Une difficulté insurmontable

Pour trouver son origine, remontons au XVIIe siècle, et relisons la fable Les Deux Chiens et l’Âne mort de Jean de La Fontaine. Celui-ci l’emploie alors sous la forme affirmative: «Si j’arrondissais mes États! Si je pouvais remplir mes coffres de ducats! Si j’apprenais l’hébreu, les sciences, l’histoire! Tout cela, c’est la mer à boire».

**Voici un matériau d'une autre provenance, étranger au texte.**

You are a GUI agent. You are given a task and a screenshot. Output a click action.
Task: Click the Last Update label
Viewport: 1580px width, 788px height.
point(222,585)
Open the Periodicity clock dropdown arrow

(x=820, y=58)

La métaphore renvoie à une entreprise impossible à réaliser, «au prix de difficultés souvent insurmontables (comme, par exemple, assister sans bâiller à une conférence de deux heures sur la culture de la betterave rouge dans les plaines du Tadjikistan)», analyse cocassement Georges Planelles.

Évolution de son emploi

Comme souvent dans la langue française, la façon de dire cette expression a évolué. Désormais, on ne la dit plus que sous la forme négative. Cette dernière met davantage en lumière la supposée paresse de l’interlocuteur, qui se fait tout un monde d’une tâche insignifiante.